WHAT THE TASK ASKS
Can you transcribe the lines below word for word, starting at the line containing "Where should I click to: Pause" and ending at the line containing "click(298, 152)", with both of those lines included?

Source data
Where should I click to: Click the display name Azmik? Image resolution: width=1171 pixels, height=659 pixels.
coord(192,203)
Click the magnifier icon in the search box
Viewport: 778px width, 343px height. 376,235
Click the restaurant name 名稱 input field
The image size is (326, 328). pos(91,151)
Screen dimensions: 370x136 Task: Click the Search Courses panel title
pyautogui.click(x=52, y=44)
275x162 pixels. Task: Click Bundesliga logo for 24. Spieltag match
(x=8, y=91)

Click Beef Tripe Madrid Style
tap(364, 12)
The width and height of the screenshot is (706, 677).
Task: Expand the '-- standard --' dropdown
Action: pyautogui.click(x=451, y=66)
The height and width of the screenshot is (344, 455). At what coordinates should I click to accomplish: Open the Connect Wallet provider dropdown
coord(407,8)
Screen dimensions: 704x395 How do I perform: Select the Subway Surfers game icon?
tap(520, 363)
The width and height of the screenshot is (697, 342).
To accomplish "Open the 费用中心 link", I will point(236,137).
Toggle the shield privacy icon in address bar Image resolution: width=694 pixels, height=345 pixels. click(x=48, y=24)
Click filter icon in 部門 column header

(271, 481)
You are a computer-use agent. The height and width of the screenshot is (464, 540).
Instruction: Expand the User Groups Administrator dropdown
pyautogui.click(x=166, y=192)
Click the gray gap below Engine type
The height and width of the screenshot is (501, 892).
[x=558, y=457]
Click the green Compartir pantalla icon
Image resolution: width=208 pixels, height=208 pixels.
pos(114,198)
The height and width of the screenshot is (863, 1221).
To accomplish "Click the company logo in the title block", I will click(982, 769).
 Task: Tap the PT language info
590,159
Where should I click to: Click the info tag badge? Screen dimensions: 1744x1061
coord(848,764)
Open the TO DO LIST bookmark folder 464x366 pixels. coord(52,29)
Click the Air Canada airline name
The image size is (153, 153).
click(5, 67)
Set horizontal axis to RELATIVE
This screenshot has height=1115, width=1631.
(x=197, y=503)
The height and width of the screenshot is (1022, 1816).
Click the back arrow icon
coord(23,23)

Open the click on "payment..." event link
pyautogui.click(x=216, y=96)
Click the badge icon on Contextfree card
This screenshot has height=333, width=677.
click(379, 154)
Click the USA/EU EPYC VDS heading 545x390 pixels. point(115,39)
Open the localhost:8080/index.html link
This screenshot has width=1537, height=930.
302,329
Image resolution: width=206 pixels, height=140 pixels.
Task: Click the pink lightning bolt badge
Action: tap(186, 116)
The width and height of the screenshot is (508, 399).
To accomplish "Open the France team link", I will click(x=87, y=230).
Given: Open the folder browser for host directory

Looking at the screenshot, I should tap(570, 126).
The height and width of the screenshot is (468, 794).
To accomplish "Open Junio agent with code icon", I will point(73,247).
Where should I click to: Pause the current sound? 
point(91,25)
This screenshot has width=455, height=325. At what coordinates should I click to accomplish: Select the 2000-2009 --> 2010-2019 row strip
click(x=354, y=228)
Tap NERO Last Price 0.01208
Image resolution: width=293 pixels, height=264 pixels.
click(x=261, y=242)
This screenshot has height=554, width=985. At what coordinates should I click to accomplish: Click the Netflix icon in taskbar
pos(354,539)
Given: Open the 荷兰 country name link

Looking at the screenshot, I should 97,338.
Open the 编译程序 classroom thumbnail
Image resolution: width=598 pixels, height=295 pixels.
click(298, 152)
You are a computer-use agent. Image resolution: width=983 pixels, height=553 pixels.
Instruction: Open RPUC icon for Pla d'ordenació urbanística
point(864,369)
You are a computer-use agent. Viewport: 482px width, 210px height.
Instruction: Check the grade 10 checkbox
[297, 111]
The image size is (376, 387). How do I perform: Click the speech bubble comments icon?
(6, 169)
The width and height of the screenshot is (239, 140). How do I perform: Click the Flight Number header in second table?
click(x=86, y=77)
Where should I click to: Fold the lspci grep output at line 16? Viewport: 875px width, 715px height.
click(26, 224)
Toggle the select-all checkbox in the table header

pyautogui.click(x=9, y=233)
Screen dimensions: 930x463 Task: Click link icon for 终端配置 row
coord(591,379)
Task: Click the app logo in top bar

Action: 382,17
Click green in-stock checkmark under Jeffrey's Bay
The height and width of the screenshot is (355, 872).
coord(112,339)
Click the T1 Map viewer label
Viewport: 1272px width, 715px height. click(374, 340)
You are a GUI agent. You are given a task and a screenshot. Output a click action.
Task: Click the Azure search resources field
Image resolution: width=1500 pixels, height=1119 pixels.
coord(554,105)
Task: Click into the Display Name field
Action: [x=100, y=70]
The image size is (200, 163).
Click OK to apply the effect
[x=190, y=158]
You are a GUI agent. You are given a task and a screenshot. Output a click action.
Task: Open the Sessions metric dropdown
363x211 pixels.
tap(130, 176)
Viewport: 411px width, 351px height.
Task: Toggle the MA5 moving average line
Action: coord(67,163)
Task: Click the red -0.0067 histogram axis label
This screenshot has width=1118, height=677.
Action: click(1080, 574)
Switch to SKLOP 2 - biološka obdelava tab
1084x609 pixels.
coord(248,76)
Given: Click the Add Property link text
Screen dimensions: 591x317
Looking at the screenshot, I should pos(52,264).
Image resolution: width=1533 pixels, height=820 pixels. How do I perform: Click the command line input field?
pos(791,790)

CORRECT ANSWER
Where should I click to: Pause the current sound? 
point(91,25)
This screenshot has width=455, height=325. At what coordinates should I click to accomplish: Select the 2000-2009 --> 2010-2019 row strip
click(x=354, y=228)
Tap NERO Last Price 0.01208
Image resolution: width=293 pixels, height=264 pixels.
click(x=261, y=242)
This screenshot has height=554, width=985. At what coordinates should I click to accomplish: Click the Netflix icon in taskbar
pos(354,539)
Given: Open the 荷兰 country name link

Looking at the screenshot, I should 97,338.
Open the 编译程序 classroom thumbnail
Image resolution: width=598 pixels, height=295 pixels.
click(298, 152)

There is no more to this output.